### INFORMATION PROVIDED
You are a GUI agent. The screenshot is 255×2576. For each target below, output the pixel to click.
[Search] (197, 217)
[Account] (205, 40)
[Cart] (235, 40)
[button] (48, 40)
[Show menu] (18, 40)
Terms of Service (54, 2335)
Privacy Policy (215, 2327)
* * *
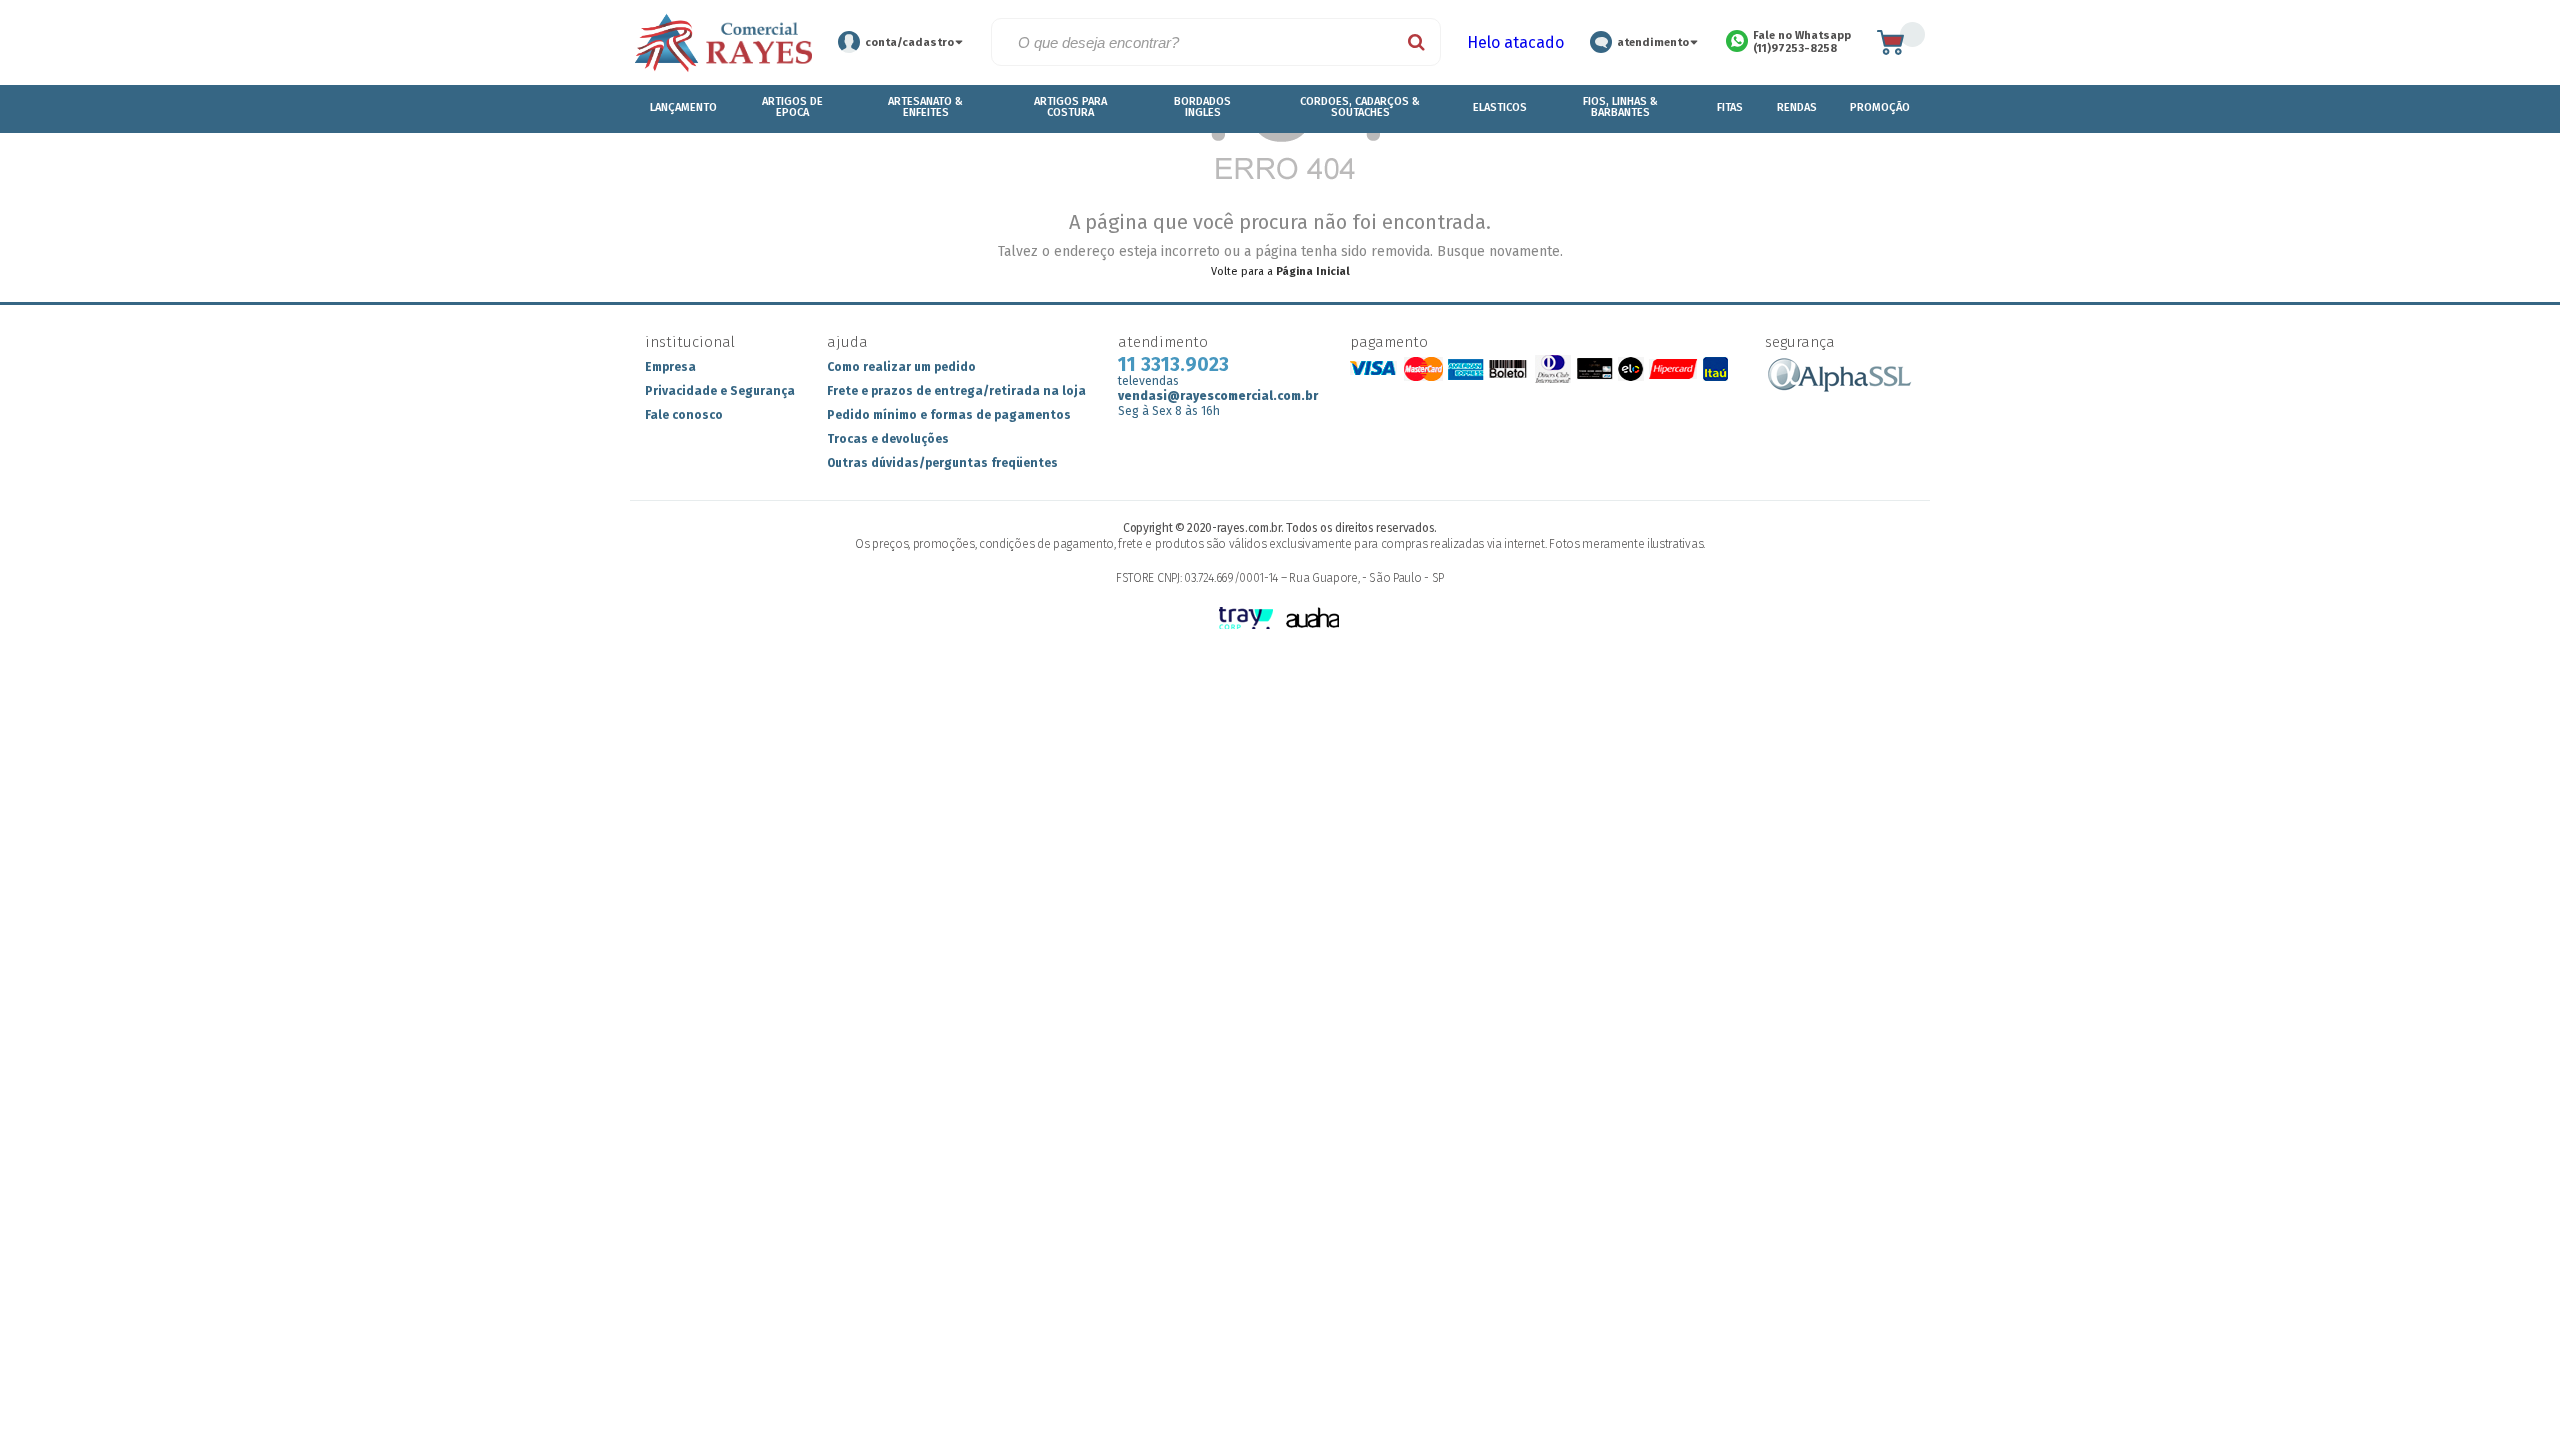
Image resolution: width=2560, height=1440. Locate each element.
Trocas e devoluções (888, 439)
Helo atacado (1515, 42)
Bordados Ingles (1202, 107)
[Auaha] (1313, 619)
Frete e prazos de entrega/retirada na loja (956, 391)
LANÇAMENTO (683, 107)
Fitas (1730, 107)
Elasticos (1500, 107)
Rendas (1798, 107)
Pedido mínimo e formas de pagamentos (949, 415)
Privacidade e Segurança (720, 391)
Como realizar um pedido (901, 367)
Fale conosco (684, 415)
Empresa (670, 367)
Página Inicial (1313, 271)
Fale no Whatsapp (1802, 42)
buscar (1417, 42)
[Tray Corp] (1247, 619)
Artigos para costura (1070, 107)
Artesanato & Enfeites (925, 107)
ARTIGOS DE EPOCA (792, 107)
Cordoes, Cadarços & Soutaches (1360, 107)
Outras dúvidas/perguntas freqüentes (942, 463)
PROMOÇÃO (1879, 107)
* * *
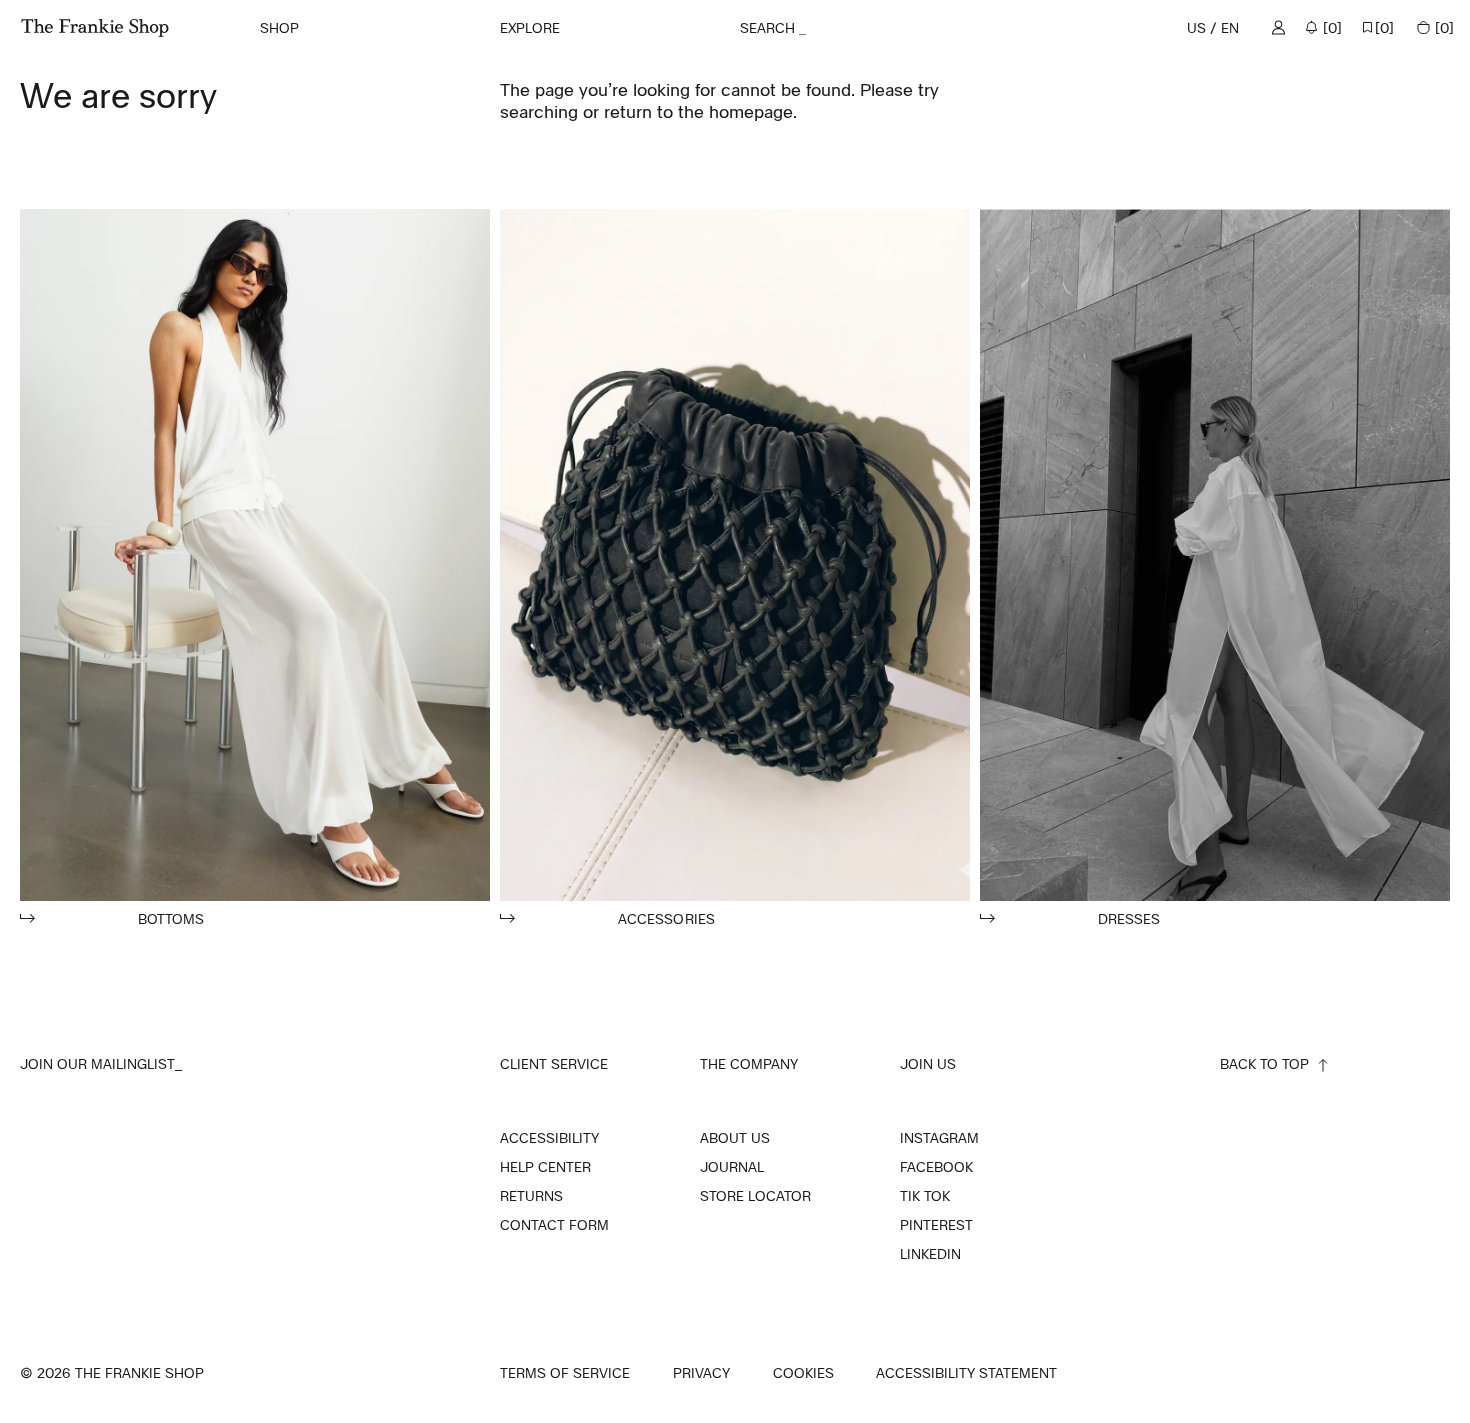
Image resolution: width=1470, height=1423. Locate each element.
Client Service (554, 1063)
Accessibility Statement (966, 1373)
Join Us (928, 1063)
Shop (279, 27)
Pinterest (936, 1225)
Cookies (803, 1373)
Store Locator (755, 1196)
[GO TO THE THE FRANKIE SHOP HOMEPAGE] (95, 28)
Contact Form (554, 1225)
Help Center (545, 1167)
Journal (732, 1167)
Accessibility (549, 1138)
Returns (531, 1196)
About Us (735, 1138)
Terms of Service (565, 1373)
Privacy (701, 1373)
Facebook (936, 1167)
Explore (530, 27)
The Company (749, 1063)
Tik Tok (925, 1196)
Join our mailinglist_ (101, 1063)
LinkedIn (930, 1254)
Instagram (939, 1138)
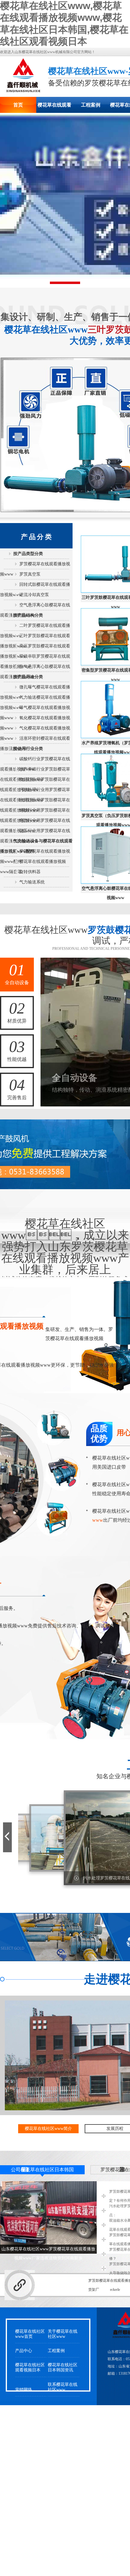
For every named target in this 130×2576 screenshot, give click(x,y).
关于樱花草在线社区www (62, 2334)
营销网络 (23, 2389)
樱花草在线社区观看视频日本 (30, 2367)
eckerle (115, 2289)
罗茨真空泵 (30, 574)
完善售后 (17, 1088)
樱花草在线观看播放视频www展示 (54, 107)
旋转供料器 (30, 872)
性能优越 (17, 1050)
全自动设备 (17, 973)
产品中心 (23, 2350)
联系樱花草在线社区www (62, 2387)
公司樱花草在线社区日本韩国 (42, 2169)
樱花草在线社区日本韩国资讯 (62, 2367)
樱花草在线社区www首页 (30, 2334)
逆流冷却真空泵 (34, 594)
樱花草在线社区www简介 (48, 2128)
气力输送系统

### EXERCISE REQUIREMENTS
The answer should be a single number: the count of lines in the data that include the string "each".

### OUTPUT FOR THIS EXERCISE
3